Relativer Risikoanstieg bis zu 70%

Nach einer medianen Beobachtungszeit von knapp 36 Jahren waren insgesamt 79.644 erstmalige kardiovaskuläre Ereignisse (Myokardinfarkt, klinikpflichtige Herzinsuffizienz, ischämischer Schlaganfall, intrazerebrale Blutung oder kardiovaskulär bedingter Tod) aufgetreten. Im Alter von 68 Jahren lag das kumulative Risiko für ein Herz-Kreislauf-Ereignis umso höher, je höher die Blutdruckkategorie war, in der sich die Teilnehmer zum Zeitpunkt der Einberufung befunden hatten. Die Raten reichten von 15% bei normalen Blutdruckwerten über 19% für eine ISH im Stadium 2 bis hin zu 24% für eine SDH im Stadium 2 (bei Letzterer beträgt der systolische Blutdruck ≥ 140 mmHg und der diastolische ≥ 90 mmHg).

Gegenüber Männern mit ursprünglich normalem Blutdruck (< 120/< 80 mmHg) wird für diejenigen aus den verschiedenen Hochdruckkategorien in der adjustierten Analyse eine Risikosteigerung zwischen 10% (bei "erhöhten" Werten) und 71% (SDH Stadium 2) angegeben.

Gefahr steigt mit dem Stadium

Dr. Helene Rietz und ihr Team hatten auch nach den einzelnen, im kumulativen Endpunkt zusammengefassten Herz-Kreislauf-Ereignissen geschaut. Demnach waren die Inzidenzen und Risikoraten für Myokardinfarkt, Herzinsuffizienz, Hirnblutung und kardiovaskulär bedingte Todesfälle jeweils am höchsten für die Gruppe mit SDH Stadium 2, gefolgt von IDH Stadium 2, SDH Stadium 1, ISH Stadium 2, IDH Stadium 1, ISH Stadium 1 und schließlich der Gruppe mit erhöhtem Blutdruck.

Das Team schließt allerdings nicht aus, dass verschiedene Risikofaktoren bei Studieneinschluss, vom Rauchen über Alkoholkonsum bis zu den Blutfettwerten, das Ergebnis verzerrt haben könnten.

Blutdruckmessung ernst nehmen!

● **BEREITGESTELLTE DATEN**:
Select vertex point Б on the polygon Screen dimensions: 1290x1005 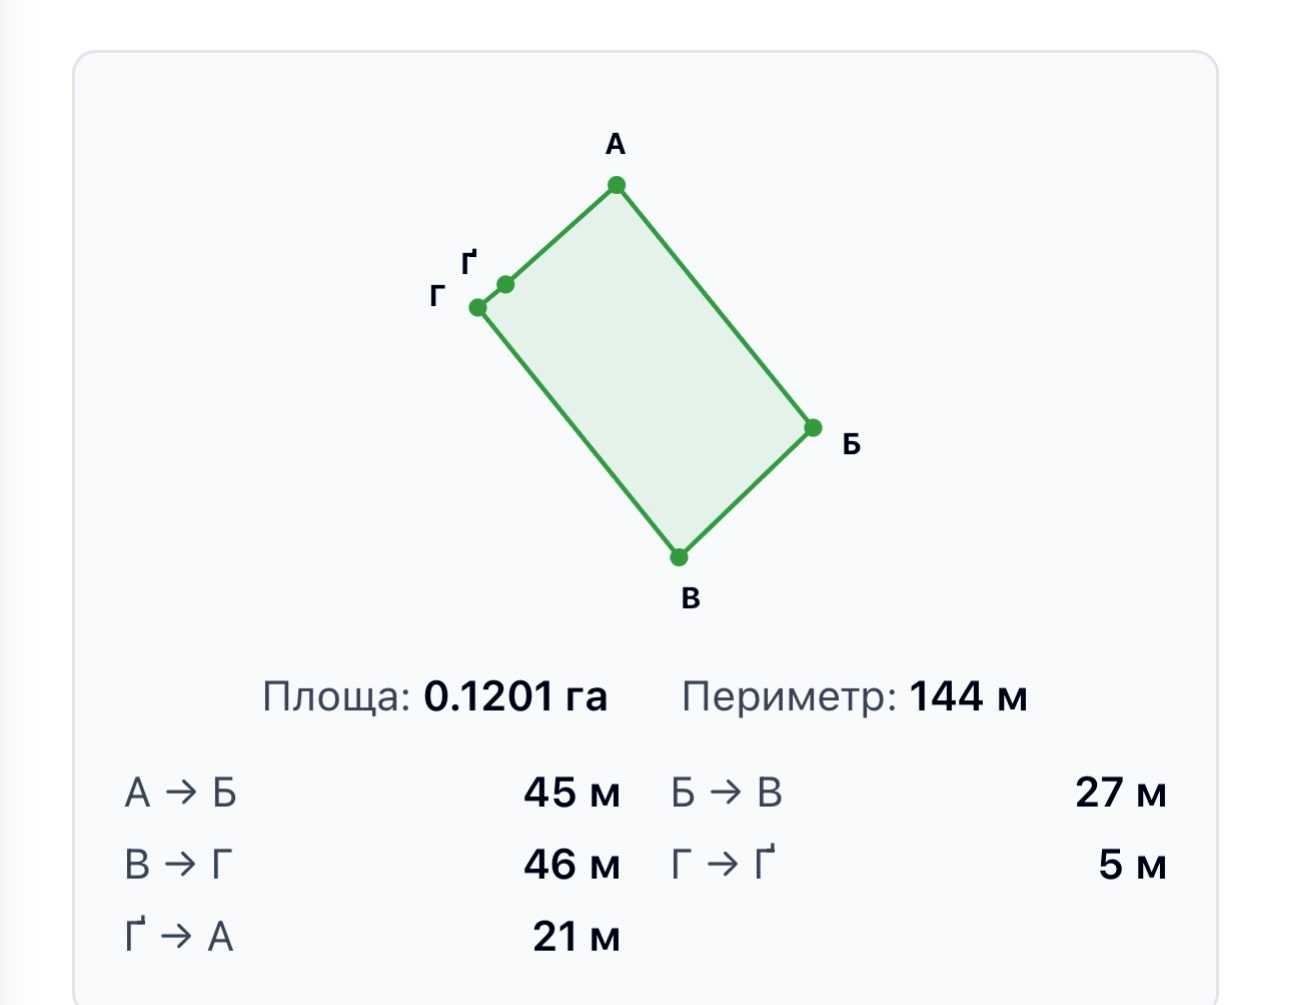813,428

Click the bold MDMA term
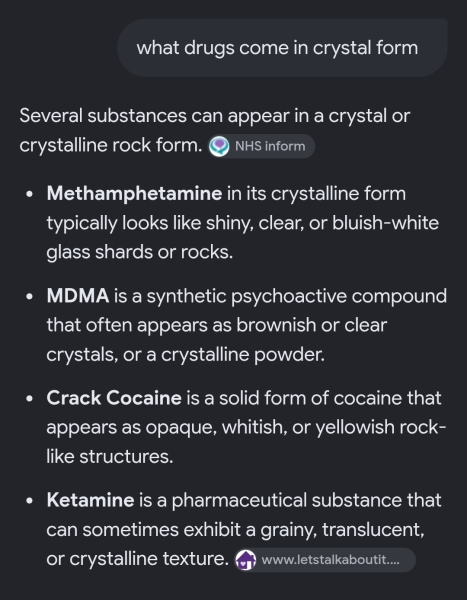point(78,296)
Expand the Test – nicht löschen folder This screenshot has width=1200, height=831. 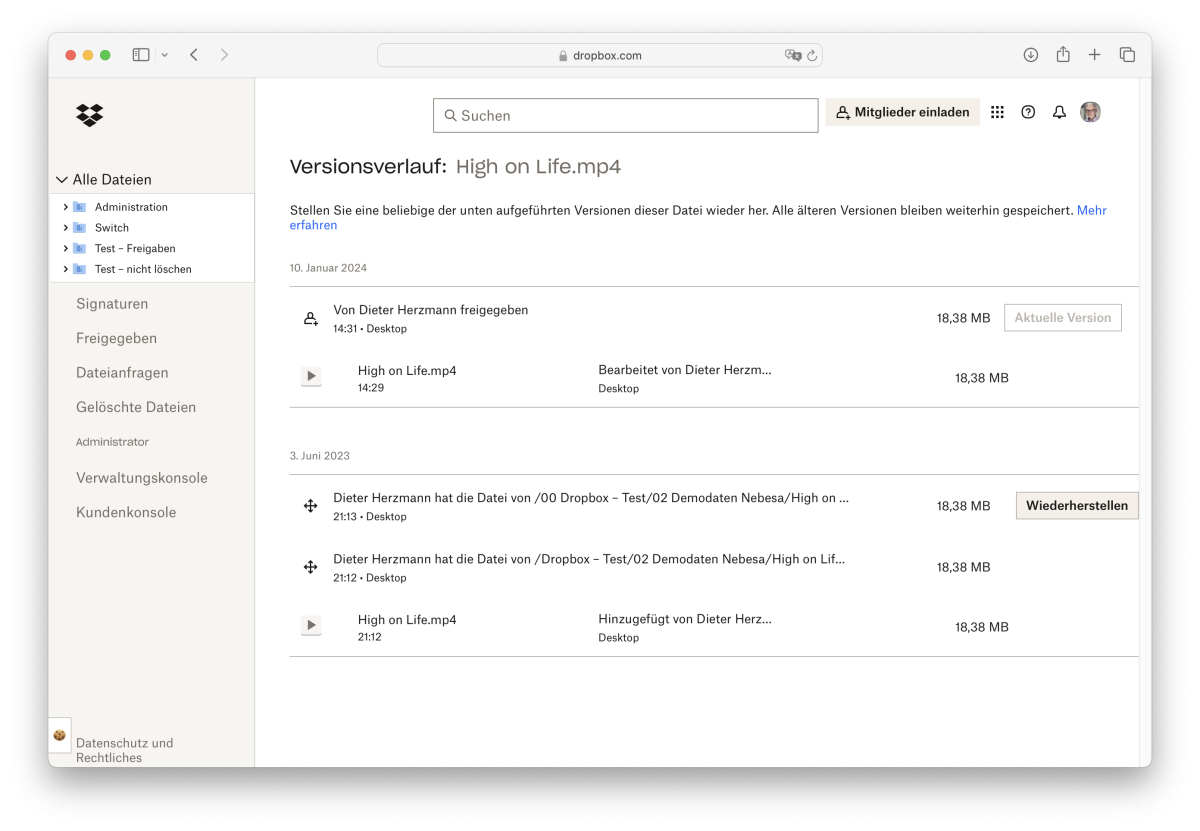coord(66,269)
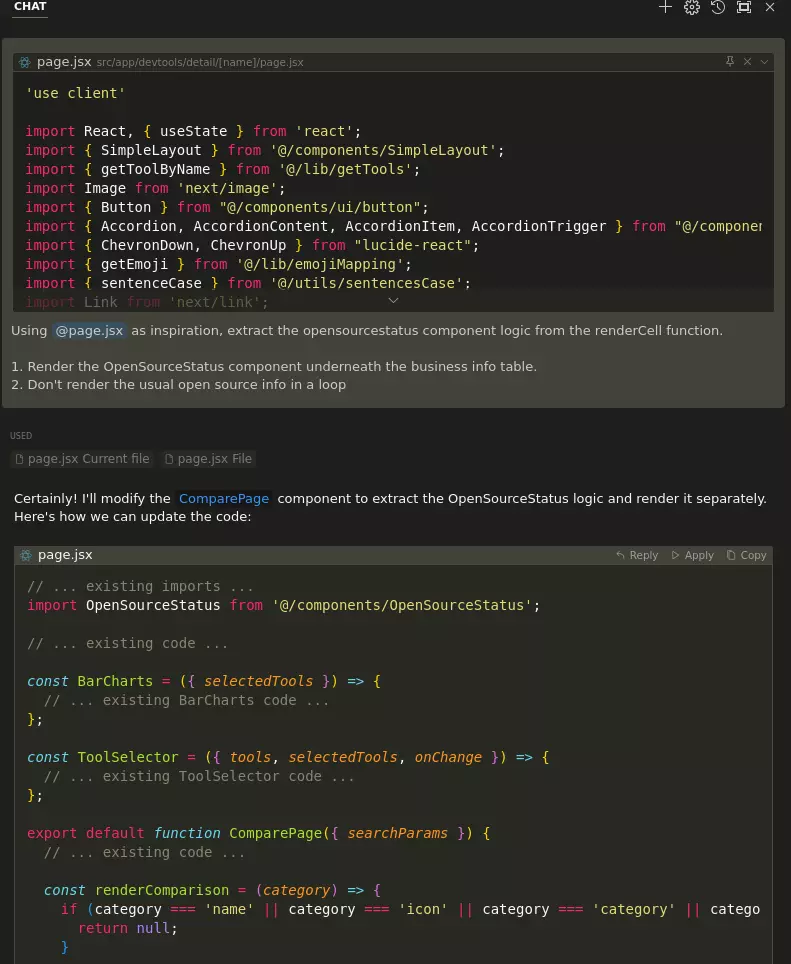Viewport: 791px width, 964px height.
Task: Click the ComparePage symbol link
Action: (227, 498)
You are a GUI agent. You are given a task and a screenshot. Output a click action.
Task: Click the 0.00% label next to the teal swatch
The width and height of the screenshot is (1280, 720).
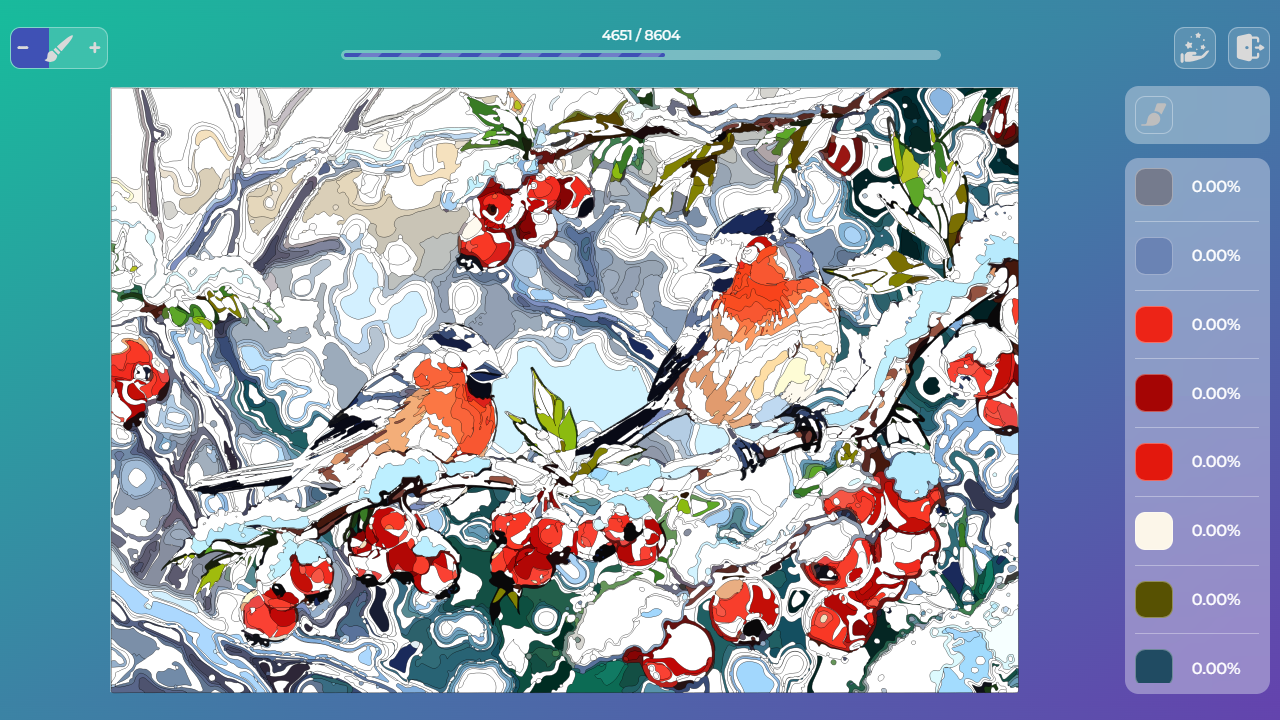[x=1214, y=668]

● **AUFGABEN**:
1. Wie lange dauerte laut dem Textauszug über Blutdruck und Herz-Kreislauf-Risiko die mediane Beobachtungszeit?
2. Nenne alle Herz-Kreislauf-Ereignisse, die der Textauszug über Blutdruck und Herz-Kreislauf-Risiko als erstmalige kardiovaskuläre Ereignisse aufzählt.
3. Schreibe den Textauszug über Blutdruck und Herz-Kreislauf-Risiko ab der Stelle weiter, an der er endet.

● **LÖSUNGEN**:
1. Die mediane Beobachtungszeit betrug knapp 36 Jahre.

2. Myokardinfarkt, klinikpflichtige Herzinsuffizienz, ischämischer Schlaganfall, intrazerebrale Blutung, kardiovaskulär bedingter Tod

3.
Der Anstieg des kardiovaskulären Risikos habe bereits bei leicht erhöhten Blutdruckwerten (ab 120 mmHg systolisch) begonnen und sei sowohl bei systolischer als auch bei diastolischer Hypertonie zu sehen gewesen, fassen Rietz et al. zusammen. Im Alter von 68 Jahren habe der Unterschied im zusammengesetzten kardiovaskulären Endpunkt zwischen normalen Blutdruckwerten im Jugendalter und der schlechtesten Kategorie (SDH Stadium 2) rund 10 Prozentpunkte betragen. "Das bedeutet, dass etwa einer von zehn jungen Erwachsenen mit einer kombinierten Hypertonie im Stadium 2 noch vor dem Renteneintritt ein großes kardiovaskuläres Ereignis erleiden wird", schreiben Rietz und ihre Mitforschenden.

Vor diesem Hintergrund sollten Ärztinnen und Ärzte daran denken, auch bei Jugendlichen regemäßig den Blutdruck zu messen. Gegenwärtig hapere es damit noch. Klinisch bedeutsame Unterschiede bei den kardiovaskulären Ereignissen in Abhängigkeit vom Blutdruck im Jugendalter habe man bereits im Alter von 50 gesehen, spätestens dann sei ein engmaschiges Monitoring und ggf. eine entsprechende Therapie anzuraten. Ob jedoch bereits hypertone Jugendliche medikamentös eingestellt werden sollten, sei noch unklar; bei dieser Frage bestehe eindeutig eine "Evidenzlücke".